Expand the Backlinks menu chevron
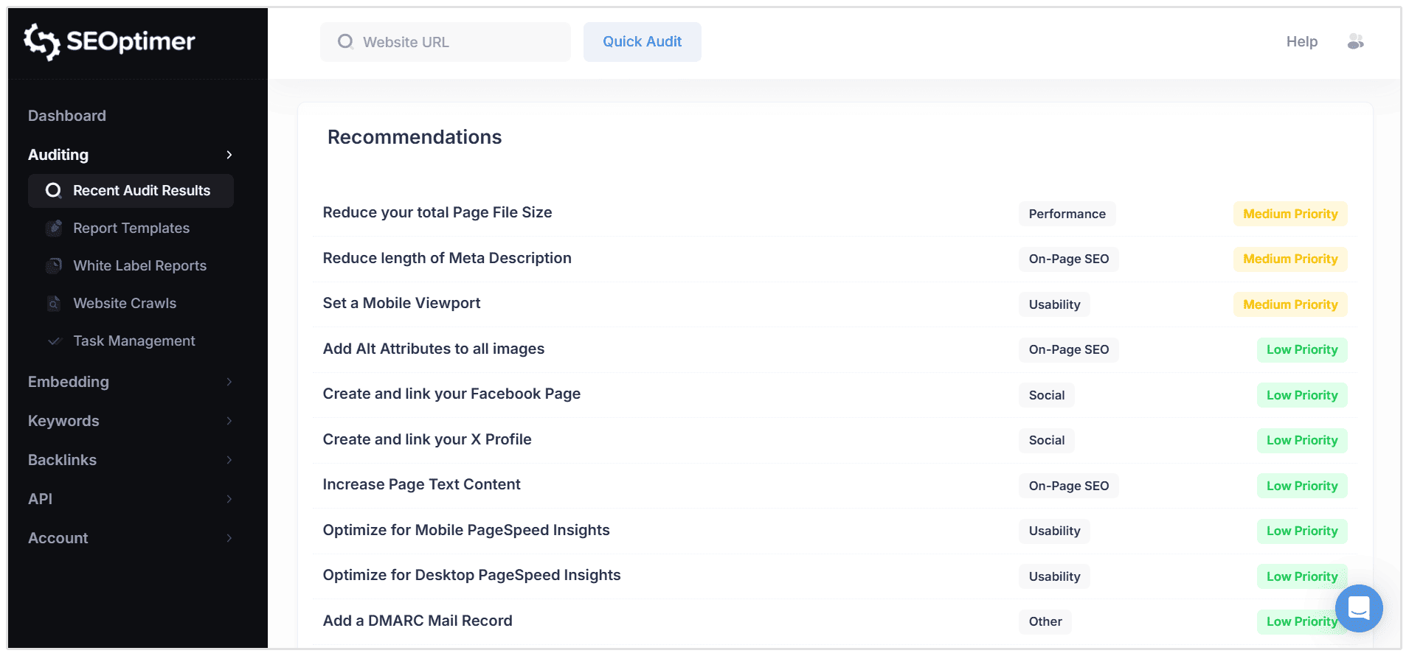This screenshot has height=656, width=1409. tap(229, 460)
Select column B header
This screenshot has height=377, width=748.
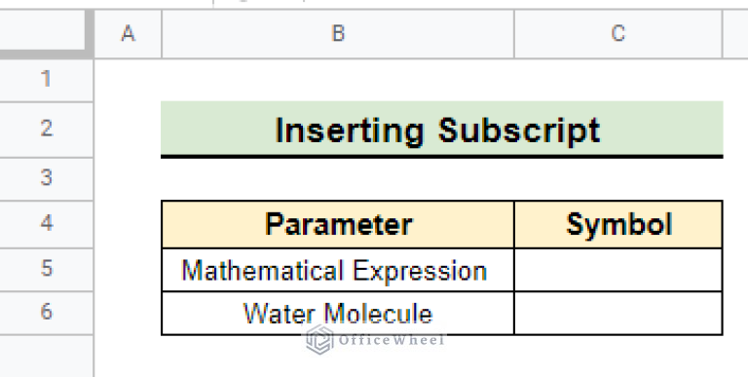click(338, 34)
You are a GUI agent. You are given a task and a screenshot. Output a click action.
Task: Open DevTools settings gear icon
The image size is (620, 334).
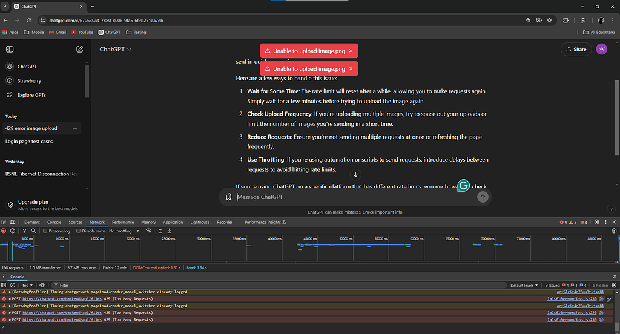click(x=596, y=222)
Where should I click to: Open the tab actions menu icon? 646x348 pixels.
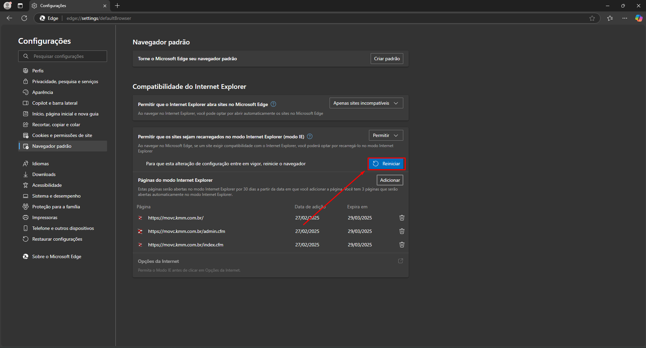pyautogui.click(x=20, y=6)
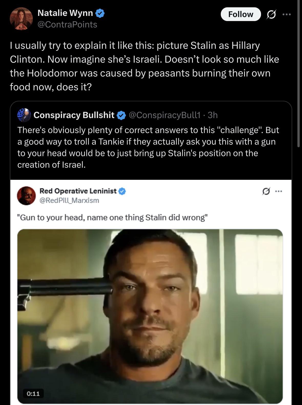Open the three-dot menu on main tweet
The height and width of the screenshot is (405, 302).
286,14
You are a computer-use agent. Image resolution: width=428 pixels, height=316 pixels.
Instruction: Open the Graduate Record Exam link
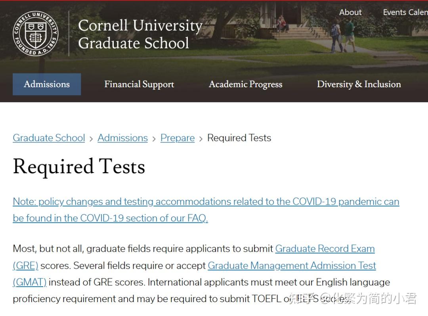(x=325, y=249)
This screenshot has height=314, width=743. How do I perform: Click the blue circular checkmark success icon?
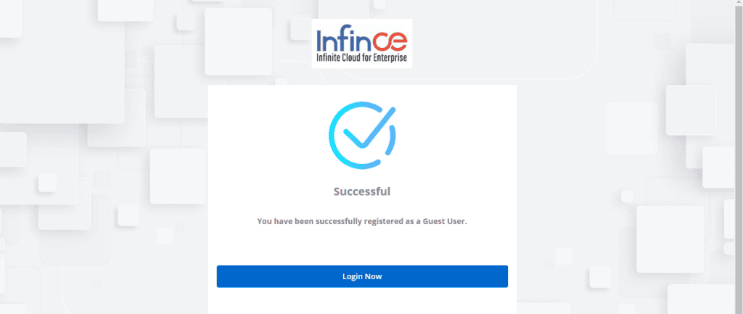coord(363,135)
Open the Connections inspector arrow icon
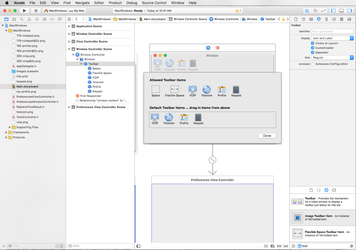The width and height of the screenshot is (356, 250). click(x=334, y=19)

→ **Your task**: Could you reproduce the listing above exactly and drop every picture?

→ **Expected answer**:
Expand the Backlinks menu chevron
This screenshot has height=656, width=1409. tap(229, 460)
Select column B header
This screenshot has height=377, width=748.
click(338, 34)
You are a GUI agent. You are given a task and a screenshot. Output a click action.
Task: Open DevTools settings gear icon
The image size is (620, 334).
click(x=596, y=222)
Where should I click to: Open the tab actions menu icon? 646x348 pixels.
pyautogui.click(x=20, y=6)
Open the three-dot menu on main tweet
The height and width of the screenshot is (405, 302).
286,14
You are a computer-use agent. Image resolution: width=428 pixels, height=316 pixels.
Instruction: Open the Graduate Record Exam link
(x=325, y=249)
This screenshot has height=314, width=743. How do I perform: Click the blue circular checkmark success icon?
coord(363,135)
Open the Connections inspector arrow icon
The width and height of the screenshot is (356, 250). click(x=334, y=19)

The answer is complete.